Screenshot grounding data

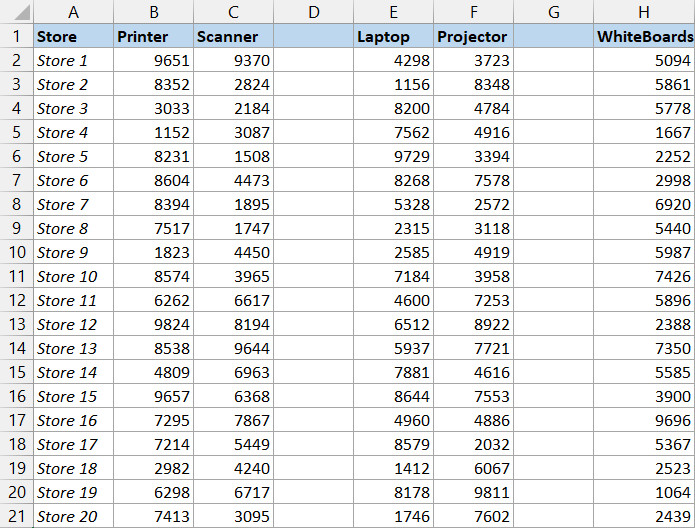Select the Scanner header cell
The width and height of the screenshot is (695, 528).
(x=233, y=36)
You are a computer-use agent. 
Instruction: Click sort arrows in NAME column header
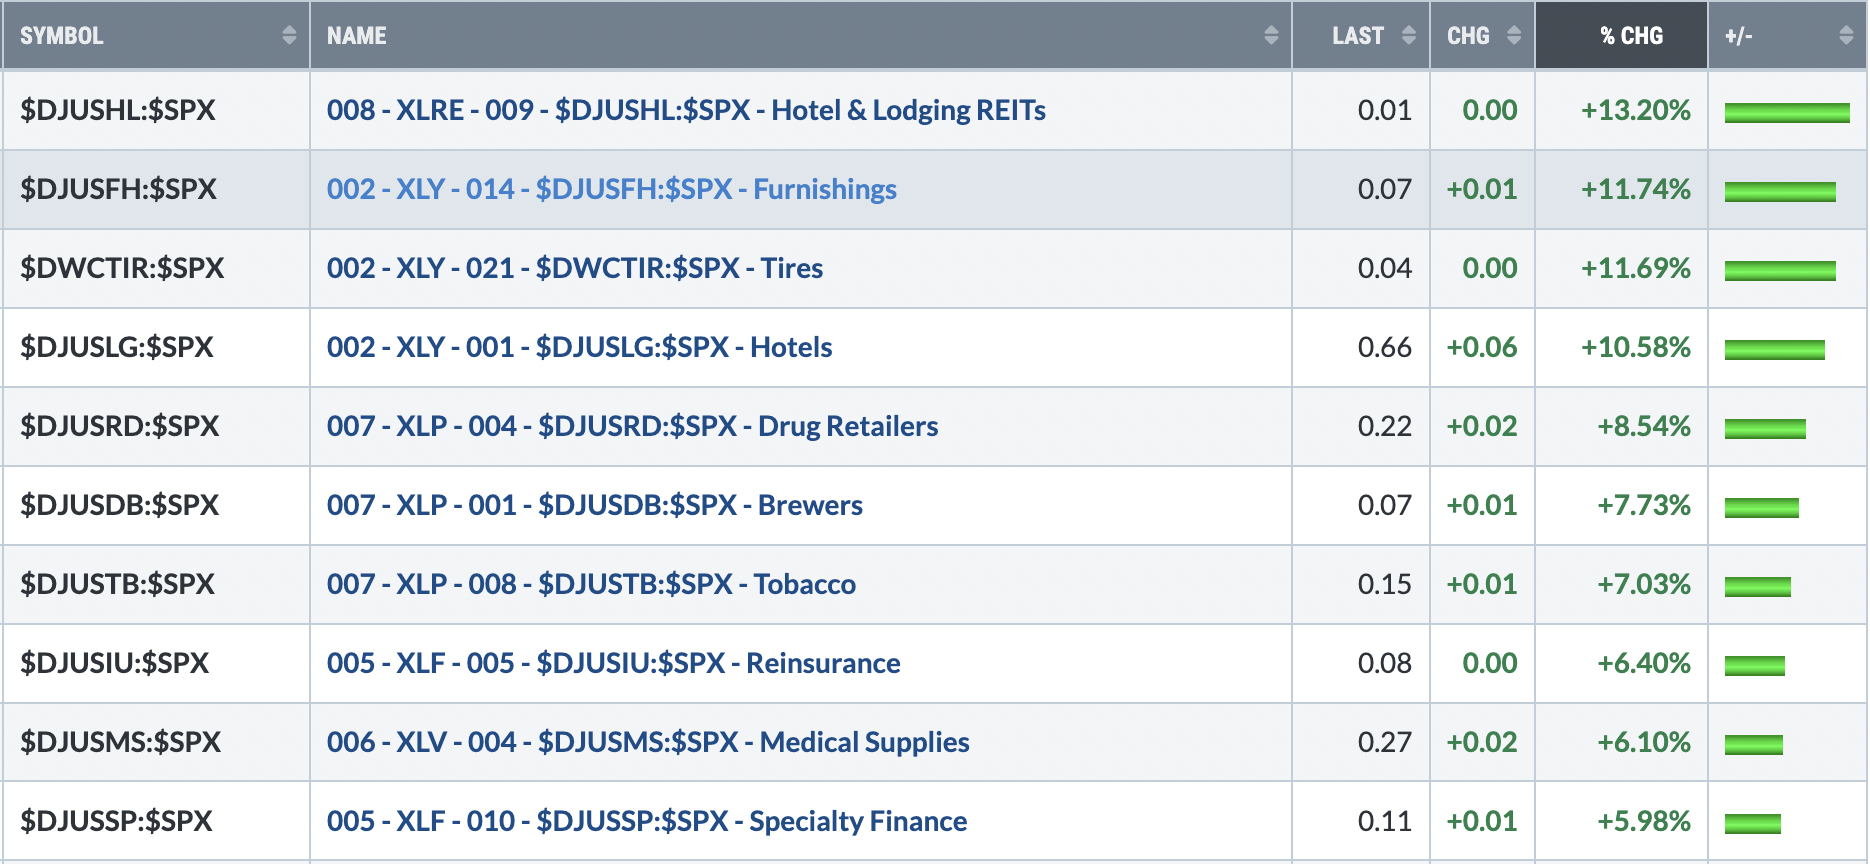1271,35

### Problem requirements
Your task is to write out, exactly and without pictures, only the lines from the one holding "Instruction: Click sort" to the last line of the data.

### Answer to this exercise
Instruction: Click sort arrows in NAME column header
1271,35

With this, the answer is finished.